Work required: Write out each line of the material below exactly as given.

Task data:
<<<<

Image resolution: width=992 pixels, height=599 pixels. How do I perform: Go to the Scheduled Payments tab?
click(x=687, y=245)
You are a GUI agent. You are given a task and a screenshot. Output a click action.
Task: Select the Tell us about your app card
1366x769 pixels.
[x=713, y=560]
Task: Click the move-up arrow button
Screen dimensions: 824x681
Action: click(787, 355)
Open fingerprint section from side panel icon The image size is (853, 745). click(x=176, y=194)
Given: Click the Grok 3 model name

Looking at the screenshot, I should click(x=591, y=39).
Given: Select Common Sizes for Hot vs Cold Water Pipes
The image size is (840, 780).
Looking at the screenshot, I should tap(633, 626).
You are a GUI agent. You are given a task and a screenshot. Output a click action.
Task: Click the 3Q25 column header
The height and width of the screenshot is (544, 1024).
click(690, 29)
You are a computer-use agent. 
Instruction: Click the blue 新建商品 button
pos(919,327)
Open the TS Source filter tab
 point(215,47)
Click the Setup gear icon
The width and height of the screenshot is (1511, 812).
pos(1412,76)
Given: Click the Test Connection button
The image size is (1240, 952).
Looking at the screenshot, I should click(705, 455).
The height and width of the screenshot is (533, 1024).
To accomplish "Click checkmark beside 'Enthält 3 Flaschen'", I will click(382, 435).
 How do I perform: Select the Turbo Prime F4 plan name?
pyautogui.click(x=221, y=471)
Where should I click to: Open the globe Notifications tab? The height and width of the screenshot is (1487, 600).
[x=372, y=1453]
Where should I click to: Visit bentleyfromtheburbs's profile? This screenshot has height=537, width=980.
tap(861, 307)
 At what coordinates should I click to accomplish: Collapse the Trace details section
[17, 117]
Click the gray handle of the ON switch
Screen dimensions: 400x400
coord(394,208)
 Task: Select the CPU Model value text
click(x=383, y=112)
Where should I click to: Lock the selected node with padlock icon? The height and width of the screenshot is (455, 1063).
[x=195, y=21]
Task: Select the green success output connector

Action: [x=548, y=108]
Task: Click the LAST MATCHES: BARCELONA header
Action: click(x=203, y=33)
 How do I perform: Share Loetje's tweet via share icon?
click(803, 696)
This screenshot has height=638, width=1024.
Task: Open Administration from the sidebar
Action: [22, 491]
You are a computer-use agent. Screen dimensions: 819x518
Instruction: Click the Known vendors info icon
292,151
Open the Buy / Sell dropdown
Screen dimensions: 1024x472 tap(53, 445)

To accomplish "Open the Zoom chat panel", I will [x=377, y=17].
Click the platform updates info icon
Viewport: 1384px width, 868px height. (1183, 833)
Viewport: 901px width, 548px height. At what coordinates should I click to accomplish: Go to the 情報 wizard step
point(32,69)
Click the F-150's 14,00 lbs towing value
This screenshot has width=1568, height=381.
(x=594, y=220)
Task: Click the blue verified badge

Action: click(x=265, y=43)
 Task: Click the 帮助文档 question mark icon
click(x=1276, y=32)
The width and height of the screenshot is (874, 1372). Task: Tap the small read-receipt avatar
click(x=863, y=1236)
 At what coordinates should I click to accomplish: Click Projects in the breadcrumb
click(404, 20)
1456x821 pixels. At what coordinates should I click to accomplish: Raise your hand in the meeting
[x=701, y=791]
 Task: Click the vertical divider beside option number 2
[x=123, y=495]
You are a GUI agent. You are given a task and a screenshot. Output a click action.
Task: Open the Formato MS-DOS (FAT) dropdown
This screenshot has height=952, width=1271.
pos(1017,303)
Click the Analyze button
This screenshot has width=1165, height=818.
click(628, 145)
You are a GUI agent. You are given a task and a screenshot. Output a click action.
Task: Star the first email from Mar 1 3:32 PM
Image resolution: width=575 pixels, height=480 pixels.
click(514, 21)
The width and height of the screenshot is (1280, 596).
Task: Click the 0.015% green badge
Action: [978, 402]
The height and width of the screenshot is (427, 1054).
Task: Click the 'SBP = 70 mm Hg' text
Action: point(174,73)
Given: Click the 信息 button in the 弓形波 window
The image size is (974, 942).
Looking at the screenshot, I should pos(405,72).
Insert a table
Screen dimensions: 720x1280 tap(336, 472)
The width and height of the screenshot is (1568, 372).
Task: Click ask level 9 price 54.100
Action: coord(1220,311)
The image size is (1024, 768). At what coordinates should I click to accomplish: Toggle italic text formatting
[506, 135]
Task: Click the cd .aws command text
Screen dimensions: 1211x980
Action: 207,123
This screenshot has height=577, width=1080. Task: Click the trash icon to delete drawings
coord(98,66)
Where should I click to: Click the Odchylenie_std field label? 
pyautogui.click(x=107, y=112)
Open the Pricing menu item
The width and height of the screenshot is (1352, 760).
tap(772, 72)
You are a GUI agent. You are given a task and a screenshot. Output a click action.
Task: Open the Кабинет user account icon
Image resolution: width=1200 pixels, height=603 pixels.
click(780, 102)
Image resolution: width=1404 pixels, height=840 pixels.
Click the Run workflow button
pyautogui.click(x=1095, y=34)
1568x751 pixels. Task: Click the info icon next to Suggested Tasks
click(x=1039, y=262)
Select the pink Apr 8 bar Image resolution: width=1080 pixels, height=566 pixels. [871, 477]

>>>>

Solution to the exercise:
Image resolution: width=992 pixels, height=599 pixels. How do I perform: Go to the Scheduled Payments tab?
click(x=687, y=245)
You are a GUI agent. You are given a task and a screenshot. Output a click action.
Task: Select the Tell us about your app card
1366x769 pixels.
[x=713, y=560]
Task: Click the move-up arrow button
Screen dimensions: 824x681
Action: click(787, 355)
Open fingerprint section from side panel icon The image size is (853, 745). click(x=176, y=194)
Given: Click the Grok 3 model name

Looking at the screenshot, I should click(x=591, y=39).
Given: Select Common Sizes for Hot vs Cold Water Pipes
The image size is (840, 780).
Looking at the screenshot, I should tap(633, 626).
You are a GUI agent. You are given a task and a screenshot. Output a click action.
Task: Click the 3Q25 column header
The height and width of the screenshot is (544, 1024).
click(690, 29)
You are a computer-use agent. 
Instruction: Click the blue 新建商品 button
pos(919,327)
Open the TS Source filter tab
 point(215,47)
Click the Setup gear icon
The width and height of the screenshot is (1511, 812).
pos(1412,76)
Given: Click the Test Connection button
The image size is (1240, 952).
Looking at the screenshot, I should click(705, 455).
The height and width of the screenshot is (533, 1024).
To accomplish "Click checkmark beside 'Enthält 3 Flaschen'", I will click(382, 435).
 How do I perform: Select the Turbo Prime F4 plan name?
pyautogui.click(x=221, y=471)
Where should I click to: Open the globe Notifications tab? The height and width of the screenshot is (1487, 600).
[x=372, y=1453]
Where should I click to: Visit bentleyfromtheburbs's profile? This screenshot has height=537, width=980.
tap(861, 307)
 At what coordinates should I click to accomplish: Collapse the Trace details section
[17, 117]
Click the gray handle of the ON switch
Screen dimensions: 400x400
coord(394,208)
 Task: Select the CPU Model value text
click(x=383, y=112)
Where should I click to: Lock the selected node with padlock icon? The height and width of the screenshot is (455, 1063).
[x=195, y=21]
Task: Select the green success output connector

Action: [x=548, y=108]
Task: Click the LAST MATCHES: BARCELONA header
Action: click(x=203, y=33)
 How do I perform: Share Loetje's tweet via share icon?
click(803, 696)
This screenshot has height=638, width=1024.
Task: Open Administration from the sidebar
Action: [22, 491]
You are a computer-use agent. Screen dimensions: 819x518
Instruction: Click the Known vendors info icon
292,151
Open the Buy / Sell dropdown
Screen dimensions: 1024x472 tap(53, 445)

To accomplish "Open the Zoom chat panel", I will [x=377, y=17].
Click the platform updates info icon
Viewport: 1384px width, 868px height. (1183, 833)
Viewport: 901px width, 548px height. At what coordinates should I click to accomplish: Go to the 情報 wizard step
point(32,69)
Click the F-150's 14,00 lbs towing value
This screenshot has width=1568, height=381.
(x=594, y=220)
Task: Click the blue verified badge

Action: click(x=265, y=43)
 Task: Click the 帮助文档 question mark icon
click(x=1276, y=32)
The width and height of the screenshot is (874, 1372). Task: Tap the small read-receipt avatar
click(x=863, y=1236)
 At what coordinates should I click to accomplish: Click Projects in the breadcrumb
click(404, 20)
1456x821 pixels. At what coordinates should I click to accomplish: Raise your hand in the meeting
[x=701, y=791]
 Task: Click the vertical divider beside option number 2
[x=123, y=495]
You are a GUI agent. You are given a task and a screenshot. Output a click action.
Task: Open the Formato MS-DOS (FAT) dropdown
This screenshot has height=952, width=1271.
pos(1017,303)
Click the Analyze button
This screenshot has width=1165, height=818.
click(628, 145)
You are a GUI agent. You are given a task and a screenshot. Output a click action.
Task: Star the first email from Mar 1 3:32 PM
Image resolution: width=575 pixels, height=480 pixels.
click(514, 21)
The width and height of the screenshot is (1280, 596).
Task: Click the 0.015% green badge
Action: [978, 402]
The height and width of the screenshot is (427, 1054).
Task: Click the 'SBP = 70 mm Hg' text
Action: point(174,73)
Given: Click the 信息 button in the 弓形波 window
The image size is (974, 942).
Looking at the screenshot, I should pos(405,72).
Insert a table
Screen dimensions: 720x1280 tap(336, 472)
The width and height of the screenshot is (1568, 372).
Task: Click ask level 9 price 54.100
Action: coord(1220,311)
The image size is (1024, 768). At what coordinates should I click to accomplish: Toggle italic text formatting
[506, 135]
Task: Click the cd .aws command text
Screen dimensions: 1211x980
Action: 207,123
This screenshot has height=577, width=1080. Task: Click the trash icon to delete drawings
coord(98,66)
Where should I click to: Click the Odchylenie_std field label? 
pyautogui.click(x=107, y=112)
Open the Pricing menu item
The width and height of the screenshot is (1352, 760).
tap(772, 72)
You are a GUI agent. You are given a task and a screenshot. Output a click action.
Task: Open the Кабинет user account icon
Image resolution: width=1200 pixels, height=603 pixels.
click(780, 102)
Image resolution: width=1404 pixels, height=840 pixels.
Click the Run workflow button
pyautogui.click(x=1095, y=34)
1568x751 pixels. Task: Click the info icon next to Suggested Tasks
click(x=1039, y=262)
Select the pink Apr 8 bar Image resolution: width=1080 pixels, height=566 pixels. [871, 477]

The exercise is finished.